**AUFGABEN UND ÜBUNGEN**:
- A) Welches Glück lässt sich laut dem gegebenen Text durch gewollte Vereinsamung erreichen?
- B) Zähle alle Fälle auf, in denen es laut dem gegebenen Text oft und leicht unheimlich wirkt.

**GEGEBENER TEXT**:
────────────────
Freud, S. (1930a): Das Unbehagen in der Kultur. GW XIV: 434


Stichwort: Glück & Unglück (siehe auch: Kindheit & Glück)

Gewollte Vereinsamung, Fernhaltung von den anderen ist der nächstliegende Schutz gegen das Leid, das einem aus menschlichen Beziehungen erwachsen kann. Man versteht: das Glück, das man auf diesem Weg erreichen kann, ist das der Ruhe. Gegen die gefürchtete Außenwelt kann man sich nicht anders als durch irgendeine Art der Abwendung verteidigen, wenn man diese Aufgabe für sich allein lösen will.

Freud, S. (1930a): Das Unbehagen in der Kultur. GW XIV: 434


Stichwort: Glück & Unglück (siehe auch: Kindheit & Glück)

Niemals sind wir ungeschützter gegen das Leiden, als wenn wir lieben, niemals hilfloser unglücklich, als wenn wir das geliebte Objekt oder seine Liebe verloren haben.

Freud, S. (1930a): Das Unbehagen in der Kultur. GW XIV: 441


Stichwort: Grenze zwischen Phantasie und Wirklichkeit

Tragen wir noch etwas Allgemeines nach, was (…) einer besonderen Hervorhebung würdig scheint, daß es nämlich oft und leicht unheimlich wirkt, wenn die Grenze zwischen Phantasie und Wirklichkeit verwischt wird, wenn etwas real vor uns hintritt, was wir bisher für phantastisch gehalten haben, wenn ein Symbol die volle Leistung und Bedeutung des Symbolisierten übernimmt und dergleichen mehr. Hierauf beruht auch ein gutes Stück der Unheimlichkeit, die den magischen Praktiken anhaftet.
────────────────
**ANGEZEIGTE DATEN**:
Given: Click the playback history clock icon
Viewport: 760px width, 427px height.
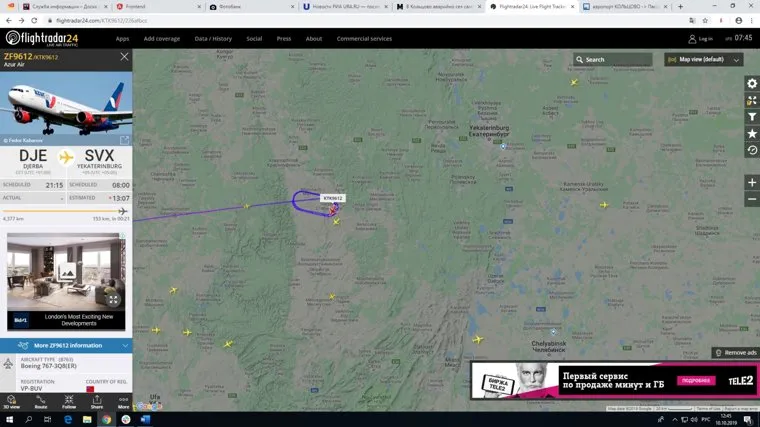Looking at the screenshot, I should point(752,150).
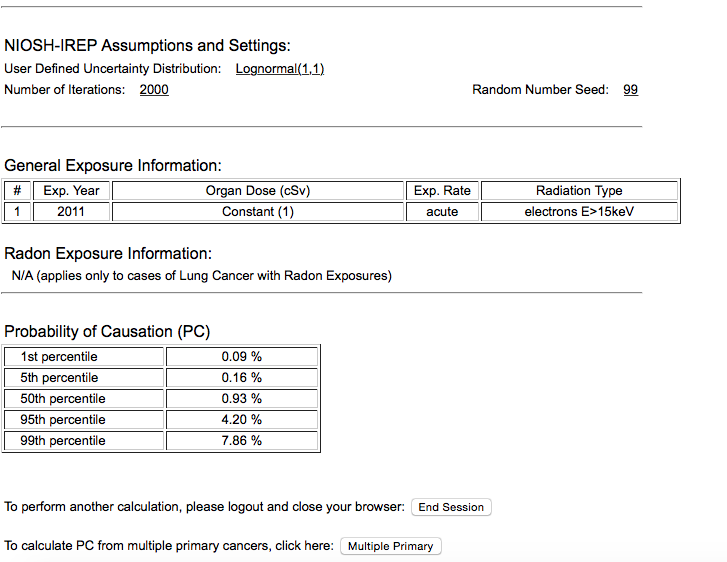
────────────────
**LÖSUNGEN**:
- A) Das Glück der Ruhe.

- B)
- Wenn die Grenze zwischen Phantasie und Wirklichkeit verwischt wird.
- Wenn etwas real vor uns hintritt, was wir bisher für phantastisch gehalten haben.
- Wenn ein Symbol die volle Leistung und Bedeutung des Symbolisierten übernimmt.